Hay dos puntos en la sociedad en los que la mujer está siendo una víctima incuestionable, una víctima sin defensa por ciertos clichés tan arraigados a los habitantes españoles que parecen normales. Uno de ellos es el maltrato. Estamos acostumbrados a él, a que aparezcan todos los días noticias de mujeres asesinadas, de mujeres pegadas. Tan acostumbrados que ya difícilmente son noticia. Cuando esto ocurre el acontecimiento suele ocupar dos o tres minutos en el telediario y una columnita en los periódicos. Una sacudida de conciencia en toda regla. Sin embargo, cuando una mujer hace una denuncia falsa, se presiona el botón rojo del escándalo inmediatamente, y toda España entra en una espiral de debates sobre las ventajas que tienen nuestras mujeres ante la justicia por ser mujeres, sobre qué pasa con los hombres maltratados, sobre cuánto caso hay que hacerle a una denuncia... Y el debate no sólo lo crea el ciudadano.

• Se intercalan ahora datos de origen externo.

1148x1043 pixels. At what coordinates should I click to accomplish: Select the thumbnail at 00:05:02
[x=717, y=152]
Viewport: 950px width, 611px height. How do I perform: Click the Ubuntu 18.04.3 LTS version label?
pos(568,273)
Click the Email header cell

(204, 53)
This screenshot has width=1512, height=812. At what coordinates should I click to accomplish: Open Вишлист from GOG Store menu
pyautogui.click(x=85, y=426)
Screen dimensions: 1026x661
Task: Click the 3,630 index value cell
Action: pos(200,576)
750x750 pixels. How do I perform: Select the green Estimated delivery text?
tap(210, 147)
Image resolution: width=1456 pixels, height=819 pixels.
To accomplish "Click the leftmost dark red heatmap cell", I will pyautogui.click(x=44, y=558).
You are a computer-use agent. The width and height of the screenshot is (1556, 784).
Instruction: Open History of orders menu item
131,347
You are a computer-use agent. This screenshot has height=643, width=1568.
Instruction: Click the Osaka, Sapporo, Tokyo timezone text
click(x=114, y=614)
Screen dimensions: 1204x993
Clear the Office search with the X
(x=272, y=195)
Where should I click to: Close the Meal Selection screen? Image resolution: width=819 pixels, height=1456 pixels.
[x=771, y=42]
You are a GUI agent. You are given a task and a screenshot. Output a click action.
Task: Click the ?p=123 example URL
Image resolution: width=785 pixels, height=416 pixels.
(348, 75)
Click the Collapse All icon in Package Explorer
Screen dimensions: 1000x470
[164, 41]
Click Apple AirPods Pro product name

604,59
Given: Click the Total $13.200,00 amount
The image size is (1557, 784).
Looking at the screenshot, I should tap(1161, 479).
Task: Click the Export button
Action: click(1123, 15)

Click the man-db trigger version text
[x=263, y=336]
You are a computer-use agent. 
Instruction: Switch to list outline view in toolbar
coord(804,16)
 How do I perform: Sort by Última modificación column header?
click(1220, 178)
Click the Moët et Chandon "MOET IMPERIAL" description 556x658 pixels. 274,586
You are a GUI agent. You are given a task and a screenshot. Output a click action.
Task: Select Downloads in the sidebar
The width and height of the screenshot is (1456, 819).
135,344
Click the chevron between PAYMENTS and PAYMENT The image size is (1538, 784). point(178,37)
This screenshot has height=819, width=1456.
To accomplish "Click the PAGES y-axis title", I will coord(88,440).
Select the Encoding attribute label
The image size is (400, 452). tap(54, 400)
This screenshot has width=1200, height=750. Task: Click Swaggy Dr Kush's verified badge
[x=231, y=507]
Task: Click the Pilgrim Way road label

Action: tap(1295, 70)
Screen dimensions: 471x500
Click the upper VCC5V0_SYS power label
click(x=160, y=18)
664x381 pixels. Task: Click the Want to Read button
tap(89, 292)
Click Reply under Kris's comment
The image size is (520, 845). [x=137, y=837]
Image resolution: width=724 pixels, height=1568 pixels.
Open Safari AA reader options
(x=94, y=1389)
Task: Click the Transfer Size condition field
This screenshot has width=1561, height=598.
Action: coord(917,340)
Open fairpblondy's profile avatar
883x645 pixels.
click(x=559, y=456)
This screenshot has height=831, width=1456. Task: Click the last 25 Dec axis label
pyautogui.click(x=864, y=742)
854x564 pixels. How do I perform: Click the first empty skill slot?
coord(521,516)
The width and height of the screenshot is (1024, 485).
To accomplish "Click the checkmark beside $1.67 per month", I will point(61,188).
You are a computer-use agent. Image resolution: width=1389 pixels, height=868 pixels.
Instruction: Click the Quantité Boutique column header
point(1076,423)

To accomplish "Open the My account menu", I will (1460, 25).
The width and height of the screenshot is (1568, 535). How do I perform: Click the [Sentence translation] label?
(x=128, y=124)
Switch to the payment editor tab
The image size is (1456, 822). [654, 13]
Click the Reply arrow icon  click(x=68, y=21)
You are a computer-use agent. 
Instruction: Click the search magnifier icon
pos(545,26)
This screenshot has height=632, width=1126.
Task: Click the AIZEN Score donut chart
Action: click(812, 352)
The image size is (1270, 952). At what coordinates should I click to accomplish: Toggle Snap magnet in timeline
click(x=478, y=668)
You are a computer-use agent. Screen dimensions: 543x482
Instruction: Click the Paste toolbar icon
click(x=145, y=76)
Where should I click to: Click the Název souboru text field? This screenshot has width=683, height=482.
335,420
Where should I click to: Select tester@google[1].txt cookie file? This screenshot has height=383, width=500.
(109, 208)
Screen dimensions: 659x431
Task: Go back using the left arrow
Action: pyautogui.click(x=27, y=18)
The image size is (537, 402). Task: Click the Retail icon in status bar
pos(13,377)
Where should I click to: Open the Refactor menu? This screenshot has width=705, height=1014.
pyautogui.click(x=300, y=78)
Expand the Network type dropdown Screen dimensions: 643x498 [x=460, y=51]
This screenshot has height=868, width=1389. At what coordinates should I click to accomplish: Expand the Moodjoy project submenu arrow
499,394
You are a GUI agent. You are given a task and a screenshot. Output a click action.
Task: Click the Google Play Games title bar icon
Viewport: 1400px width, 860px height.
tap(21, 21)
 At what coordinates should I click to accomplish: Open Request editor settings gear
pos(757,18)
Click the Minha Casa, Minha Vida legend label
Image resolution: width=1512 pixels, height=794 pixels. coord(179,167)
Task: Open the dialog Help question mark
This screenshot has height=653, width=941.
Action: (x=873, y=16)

Por ejemplo, una mujer hizo una denuncia falsa hace poco y dijo que su pareja la había maltratado poniéndole pegamento en la vagina. La mayoría de telediarios ocupó algo más de tres minutos en aclararnos la noticia, y El Mundo, periódico conocedor de que sólo el 0,4% de las denuncias por maltrato son falsas en el caso de las mujeres, creyó oportuno hacer un reportaje a doble página con una foto bien grande de la falsa denunciadora en el que se podía leer el siguiente titular: «La mentirosa del pegamento». Desconozco cuál era el objetivo de tan extenso reportaje. Lo que sí tengo claro es que dándole voz a un suceso tan anecdótico en cuanto al volumen de las verdaderas víctimas, se enfanga el debate, se crea la opinión de que tampoco los hombres son tan malos. Y ese no es el asunto. La cuestión es que cientos de miles de mujeres son víctimas de un machismo aplastante cada año.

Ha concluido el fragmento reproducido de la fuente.